Would you please restate the data exactly as it stands, apart from the pictures?

──────── SUPPLIED RECORDS

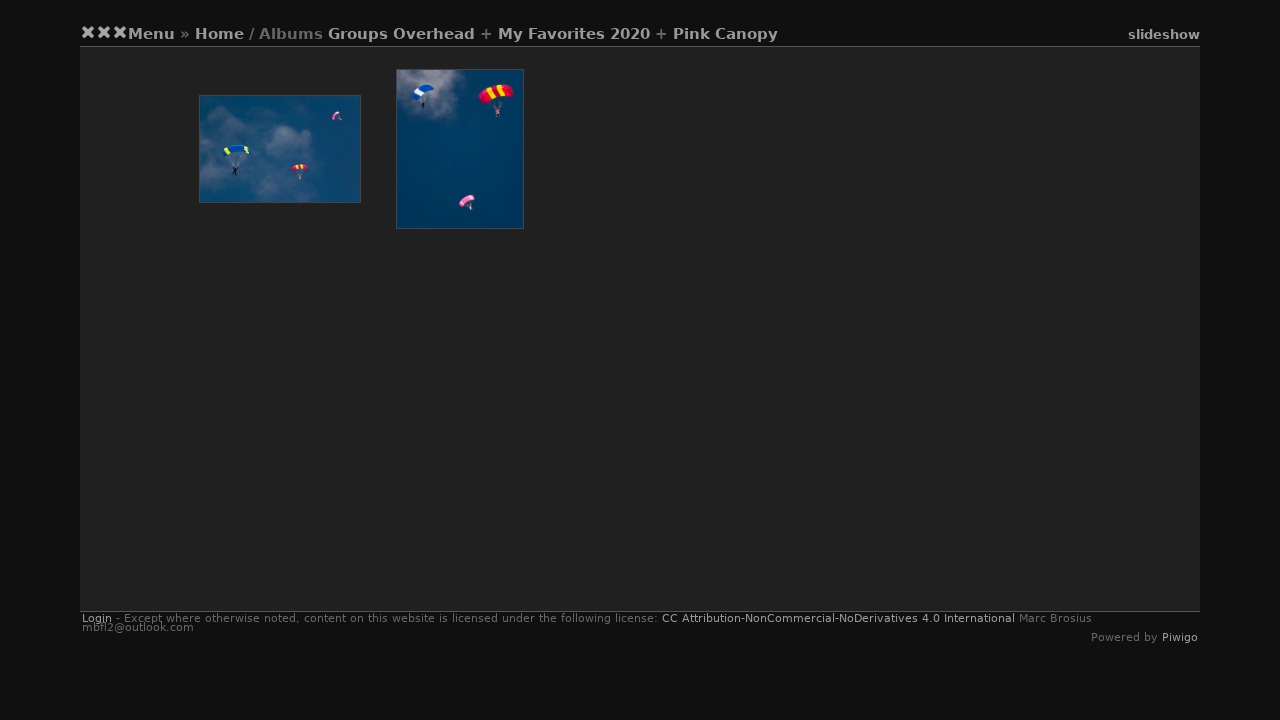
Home (219, 34)
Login (97, 618)
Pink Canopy (725, 34)
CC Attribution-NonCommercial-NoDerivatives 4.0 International (838, 618)
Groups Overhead (401, 34)
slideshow (1164, 34)
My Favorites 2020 (574, 34)
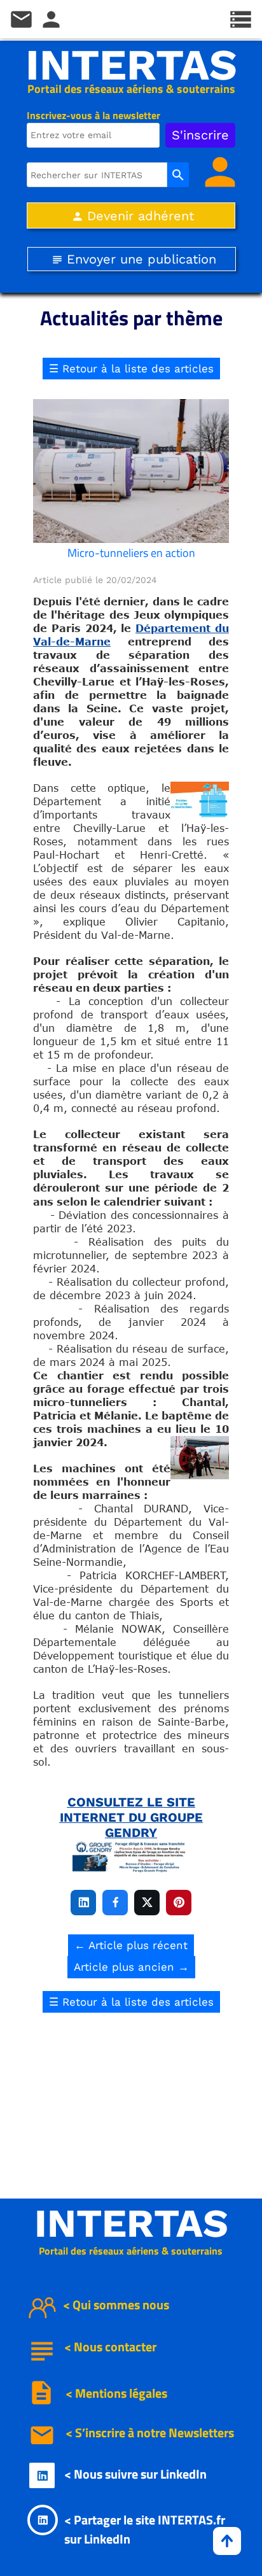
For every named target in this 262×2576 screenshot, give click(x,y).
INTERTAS (131, 64)
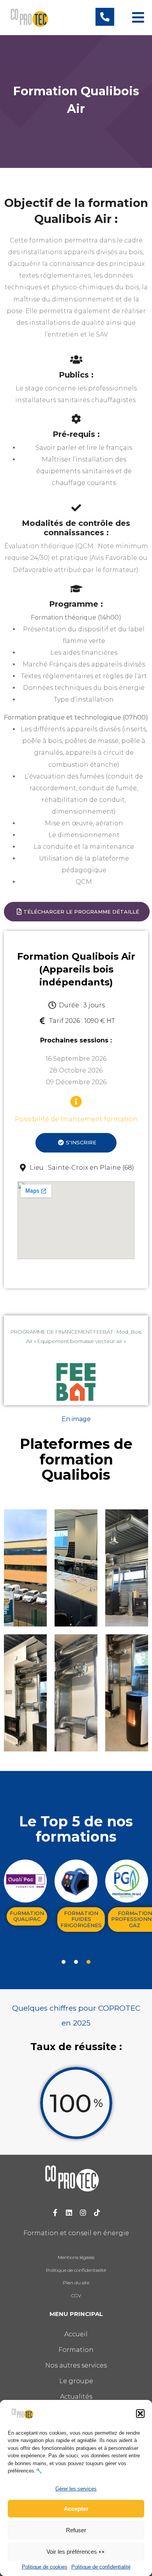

────────────────

#### TASK SOLUTION:
Home (219, 34)
Login (97, 618)
Pink Canopy (725, 34)
CC Attribution-NonCommercial-NoDerivatives 4.0 International (838, 618)
Groups Overhead (401, 34)
slideshow (1164, 34)
My Favorites 2020 (574, 34)
For every named target in this 262×2576 screenshot, give click(x,y).
INTERTAS (131, 64)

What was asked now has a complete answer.